▶ **EXERCISE REQUIREMENTS**: Restate each line of the listing exactly, without carrying over any pictures.

▶ **THE DATA**:

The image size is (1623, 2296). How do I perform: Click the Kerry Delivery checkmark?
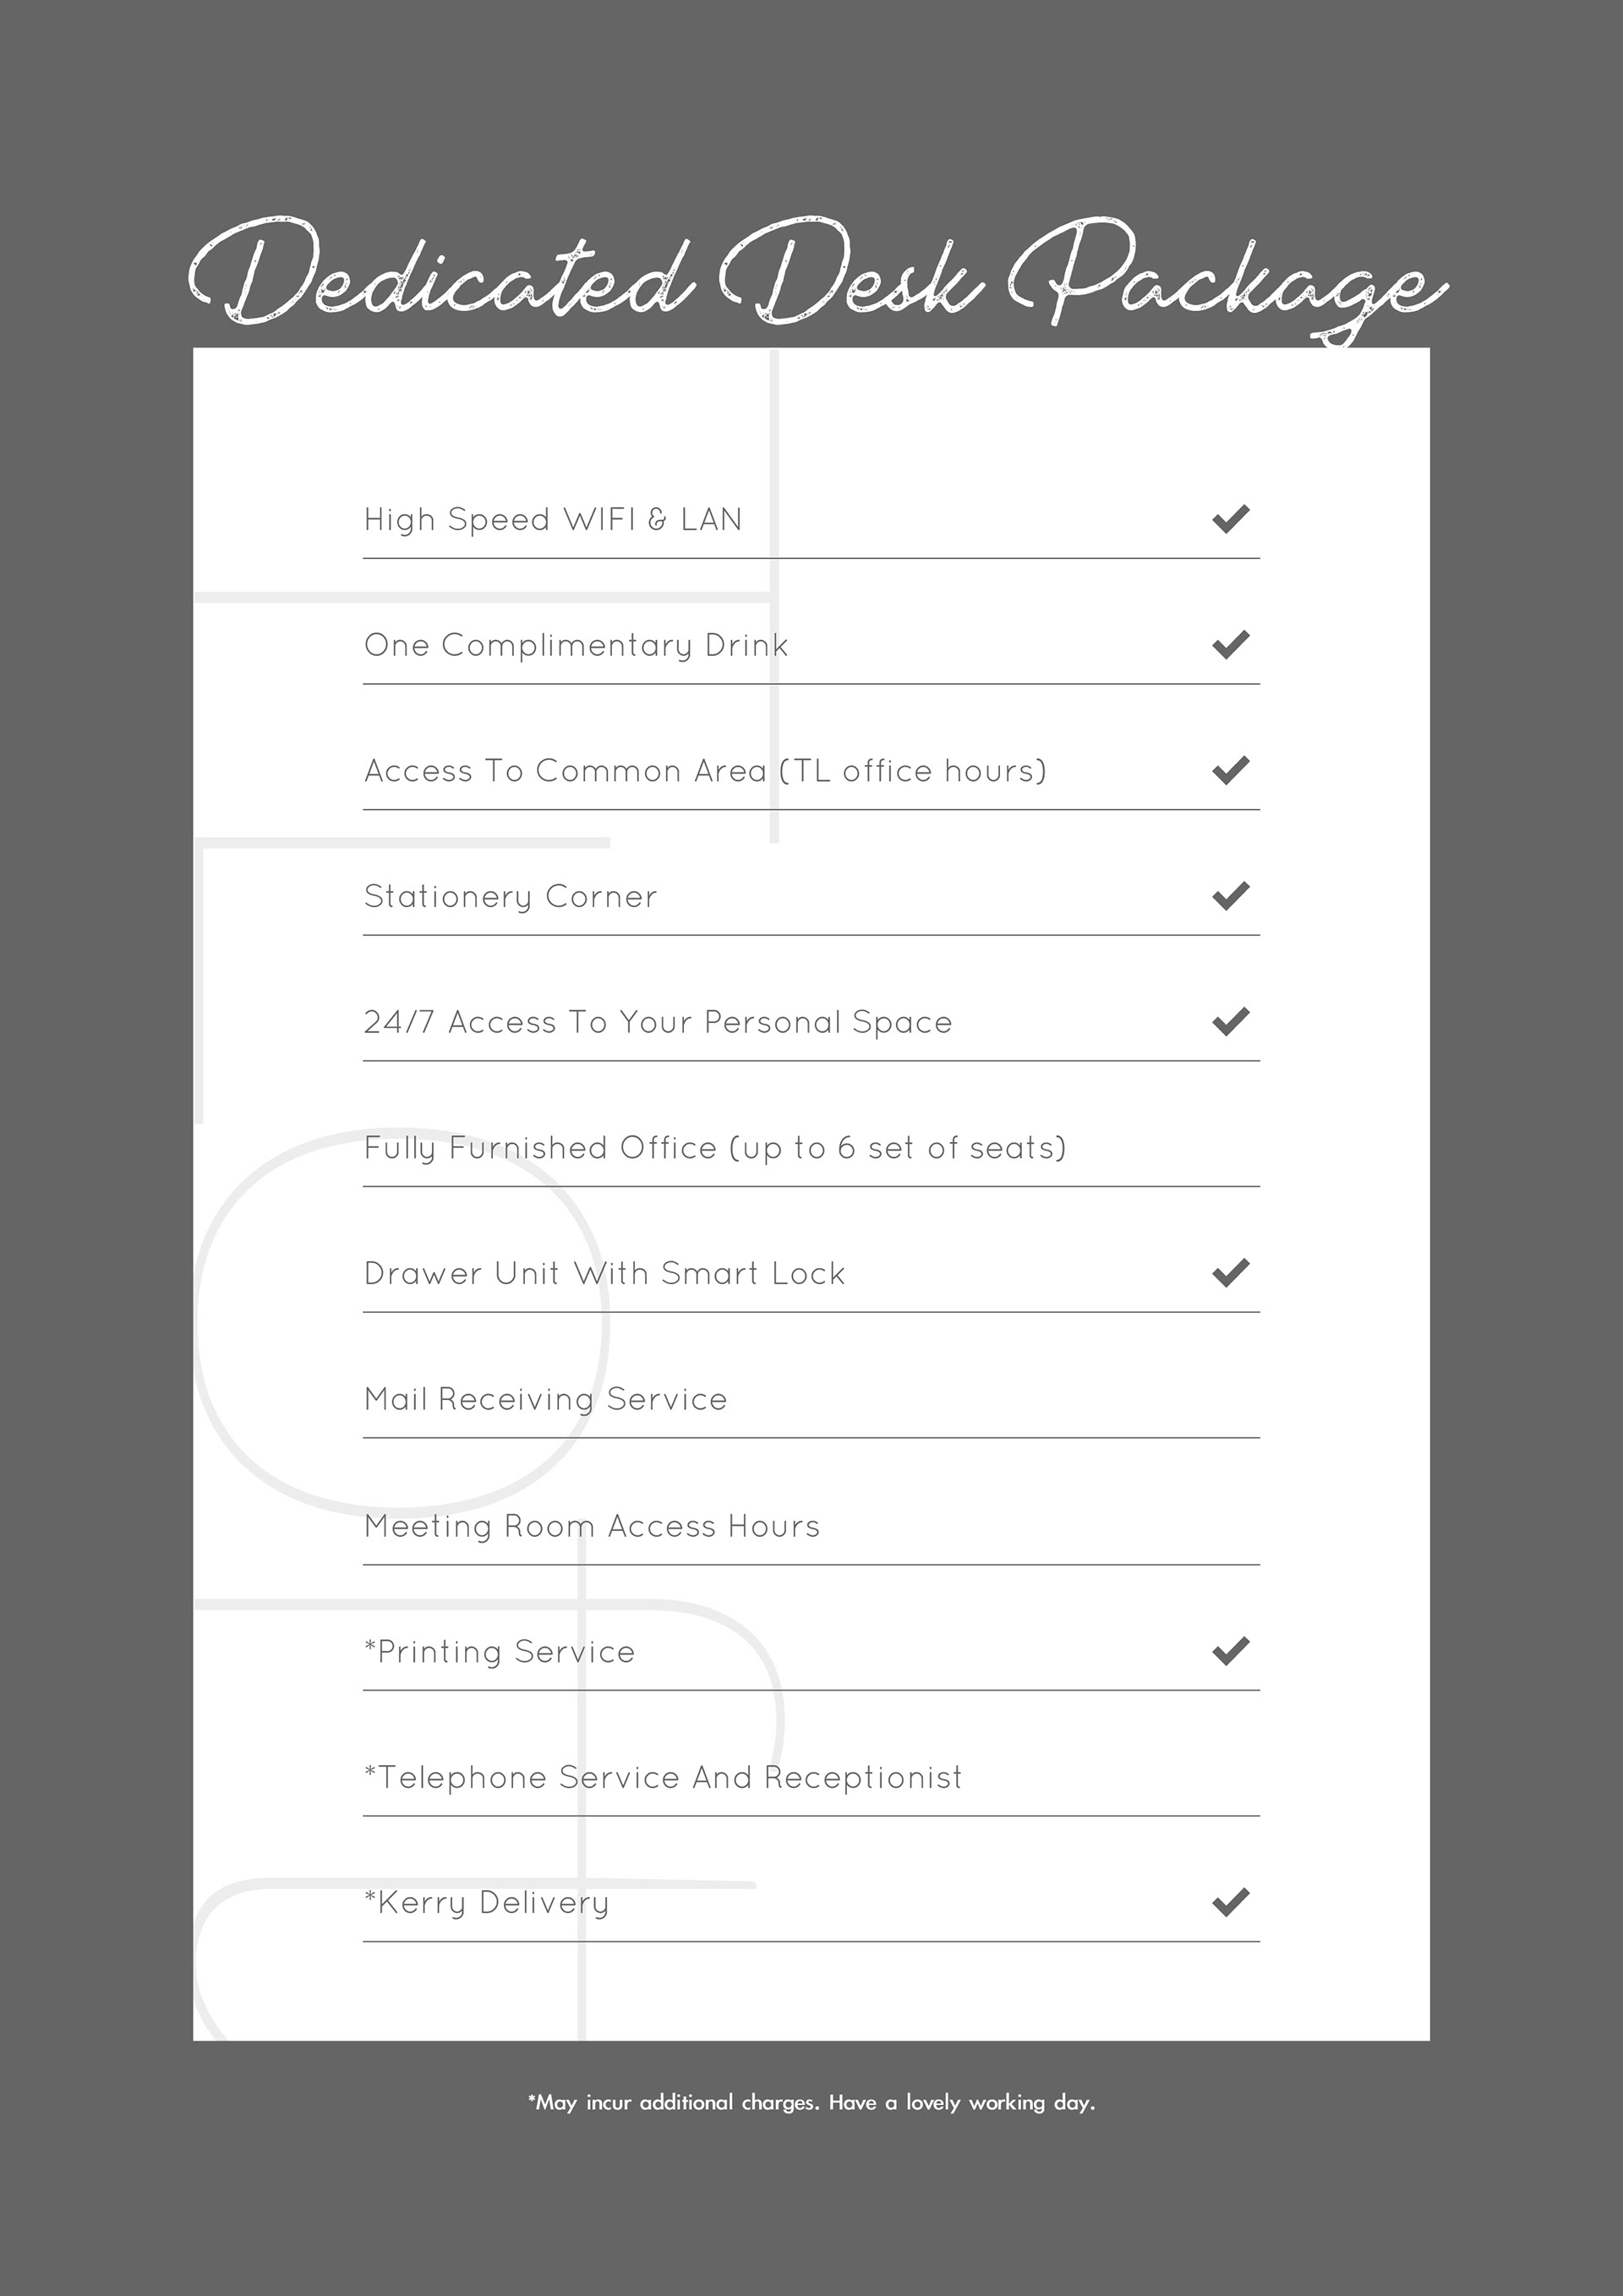(x=1230, y=1902)
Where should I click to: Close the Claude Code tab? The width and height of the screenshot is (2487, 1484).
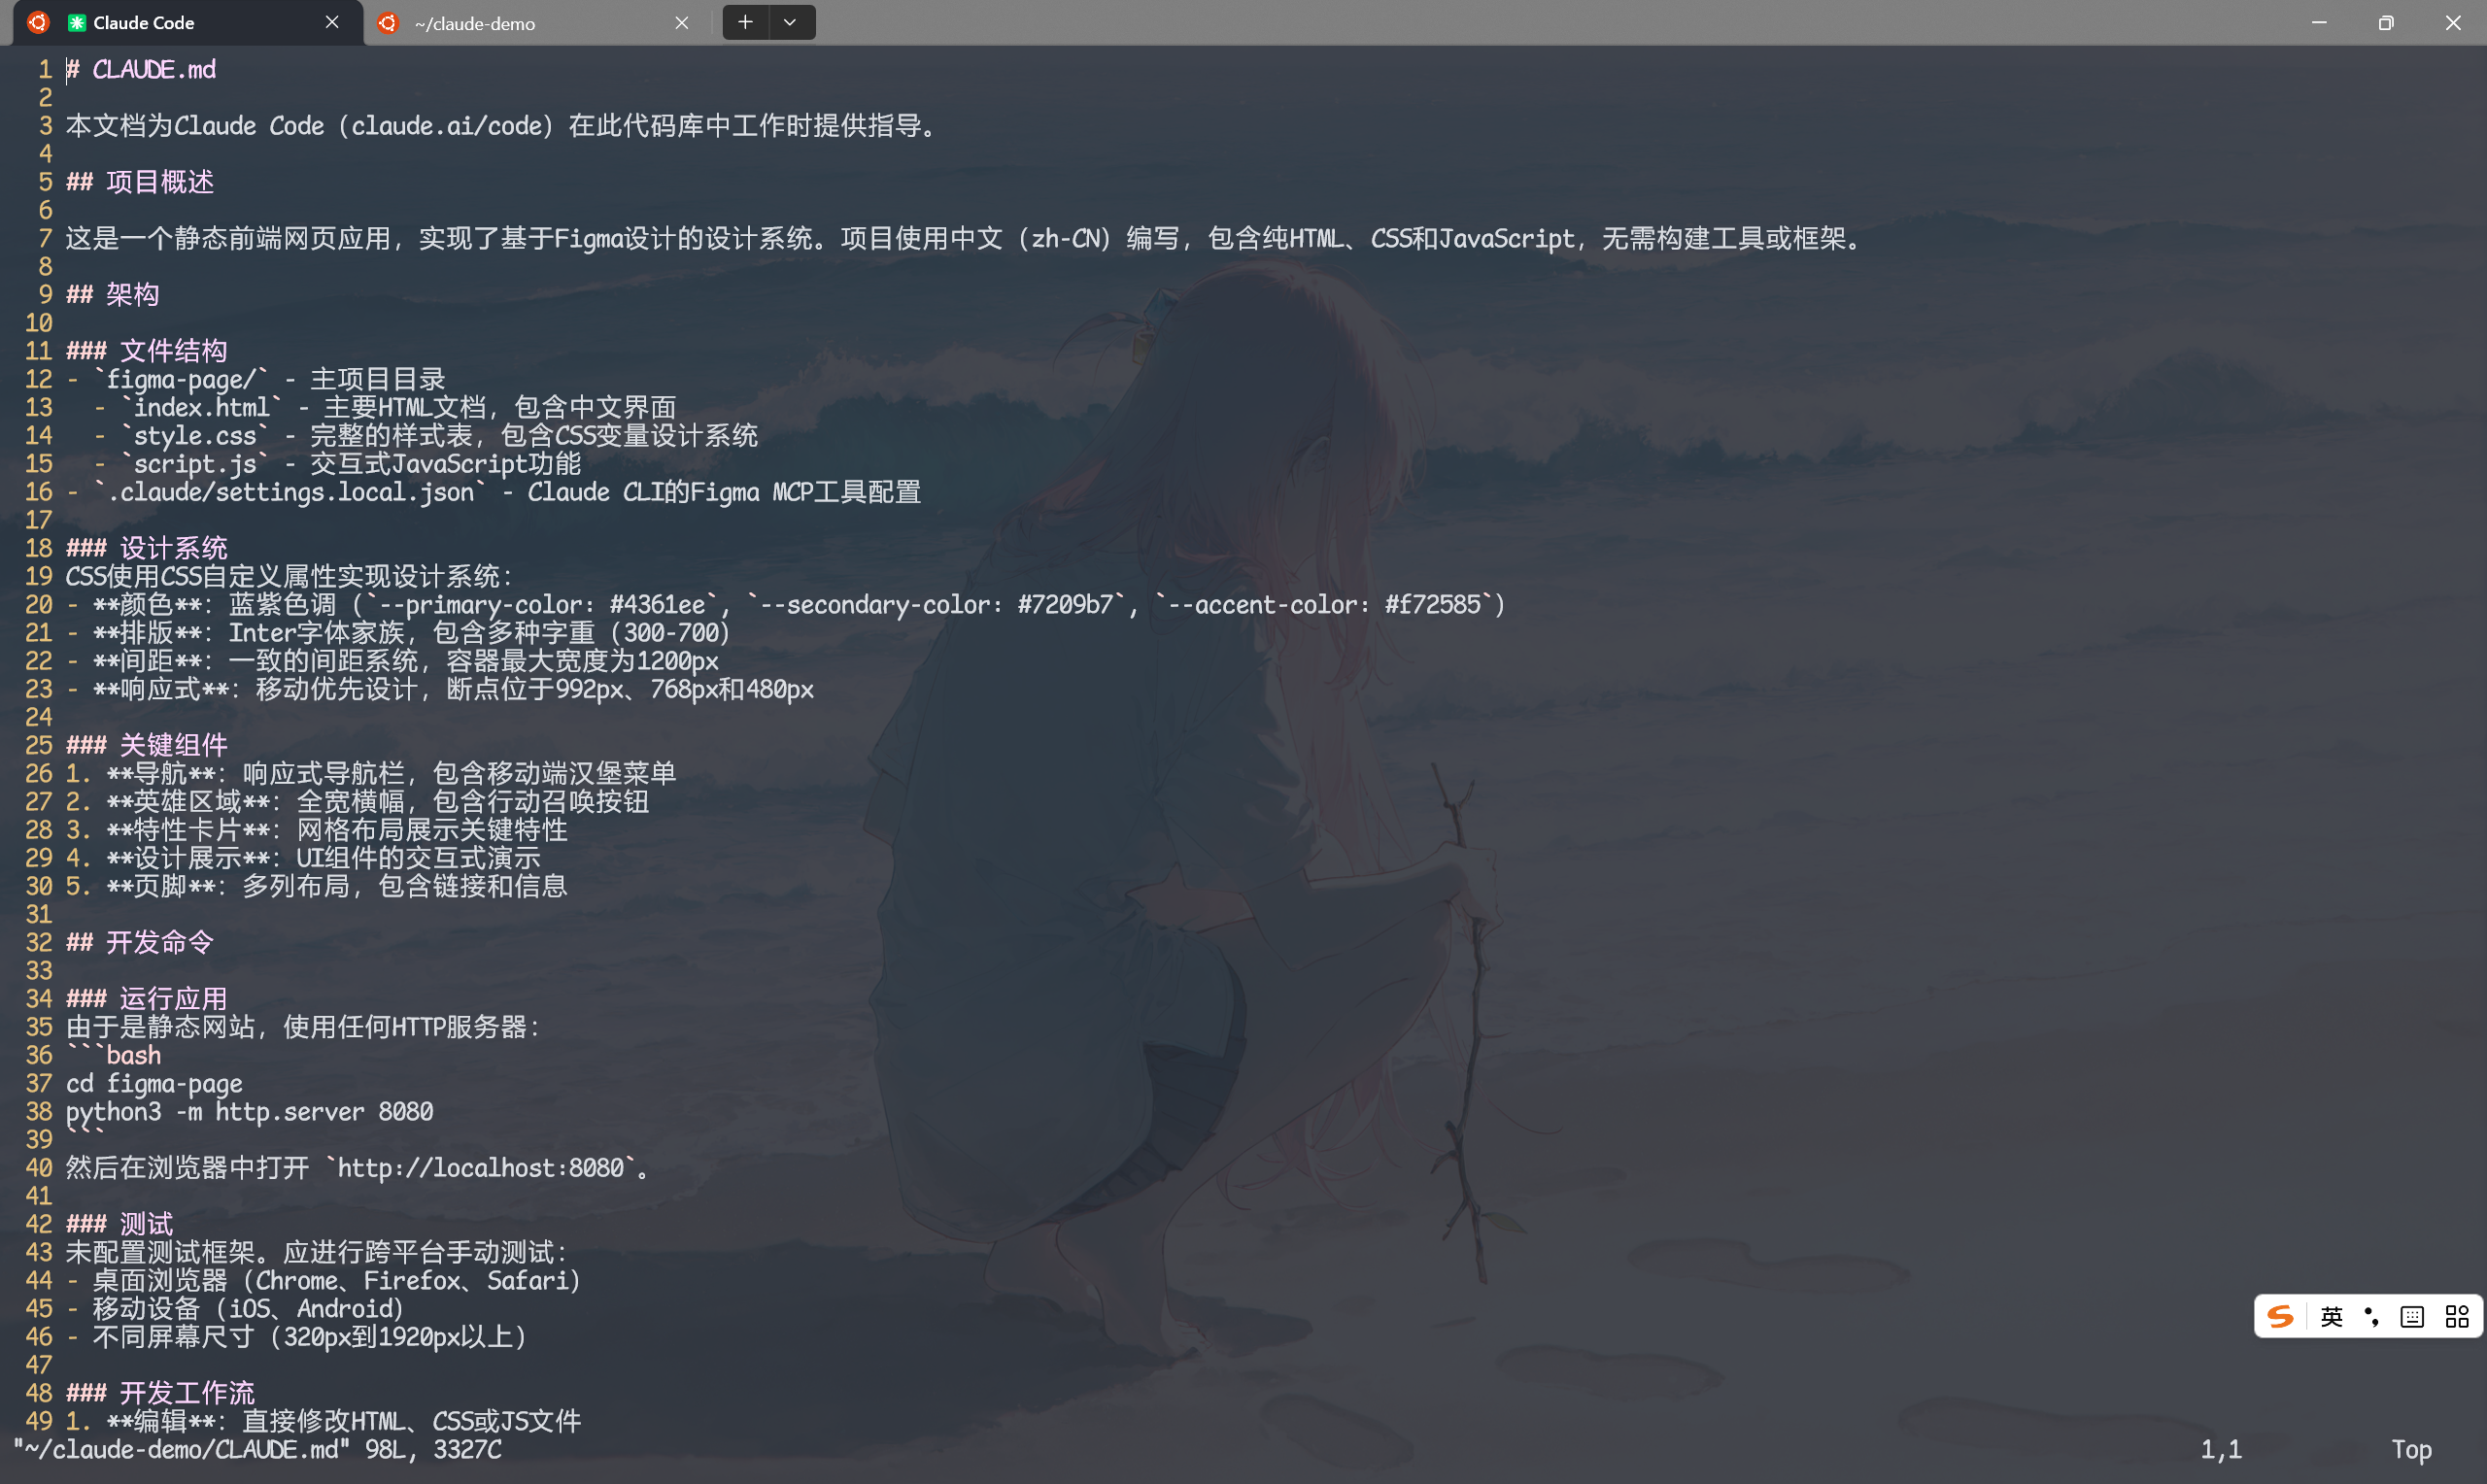332,22
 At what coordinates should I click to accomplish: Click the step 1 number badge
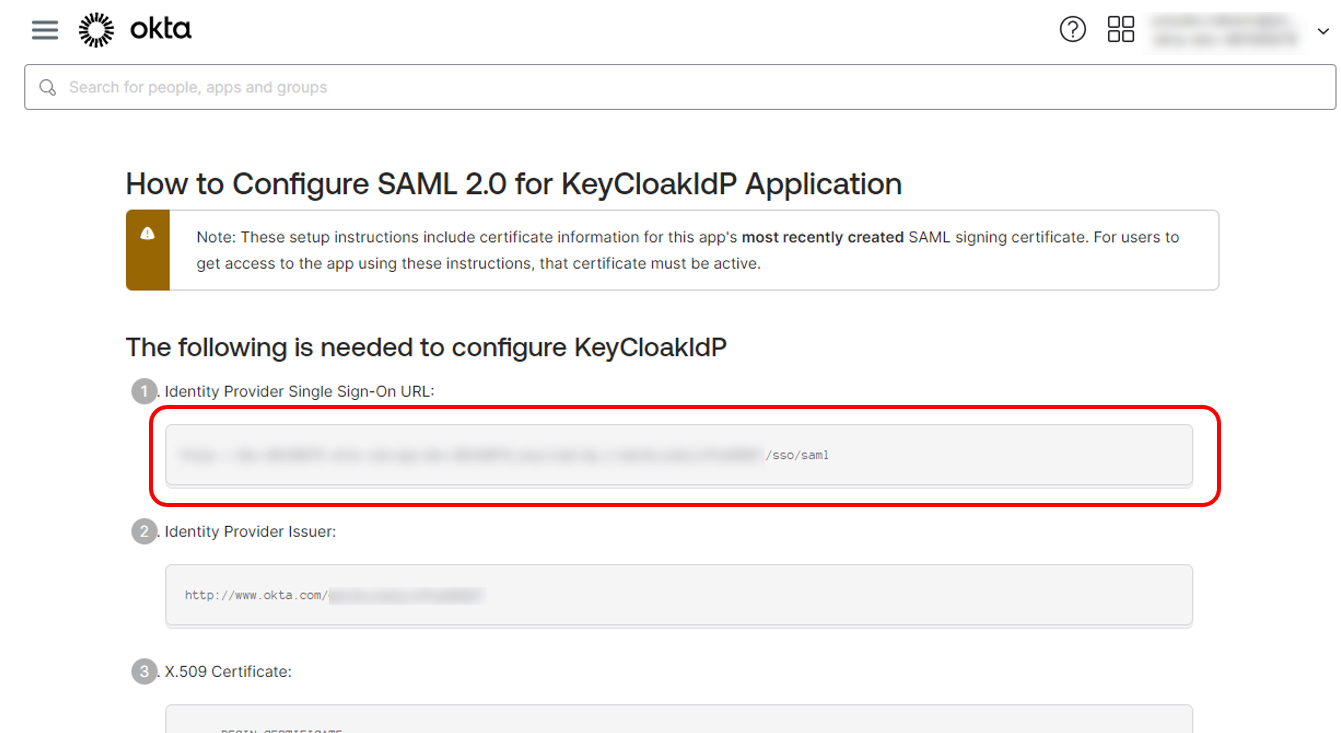click(x=144, y=391)
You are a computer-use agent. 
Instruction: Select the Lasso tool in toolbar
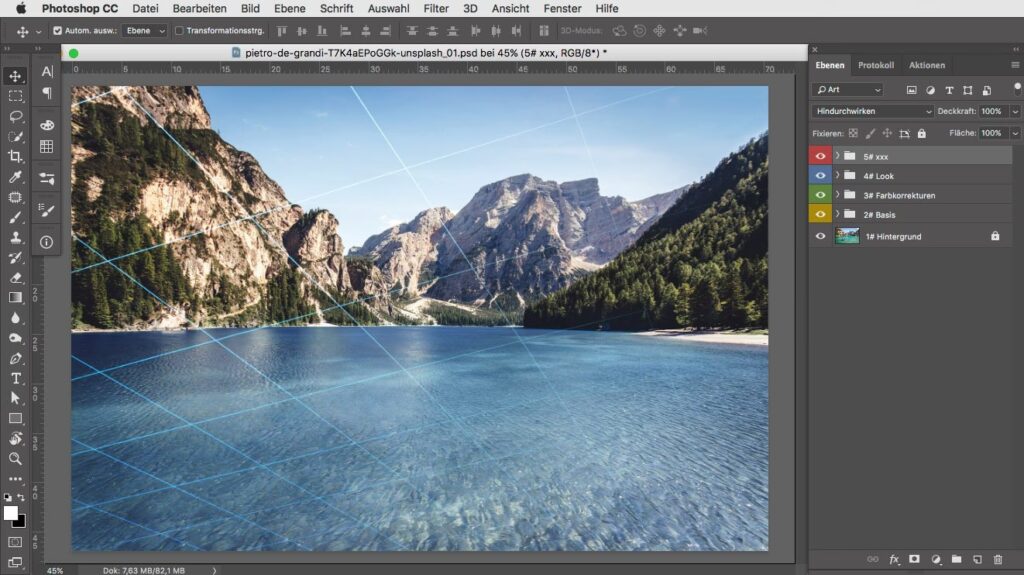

▶ **WRITTEN REPLY**:
The image size is (1623, 2296). How do I perform: Click the Kerry Delivery checkmark?
(x=1230, y=1902)
Where should I click to: Close the Claude Code tab? The width and height of the screenshot is (2487, 1484).
332,22
 At what coordinates should I click to accomplish: Click the step 1 number badge
click(x=144, y=391)
You are a computer-use agent. 
Instruction: Select the Lasso tool in toolbar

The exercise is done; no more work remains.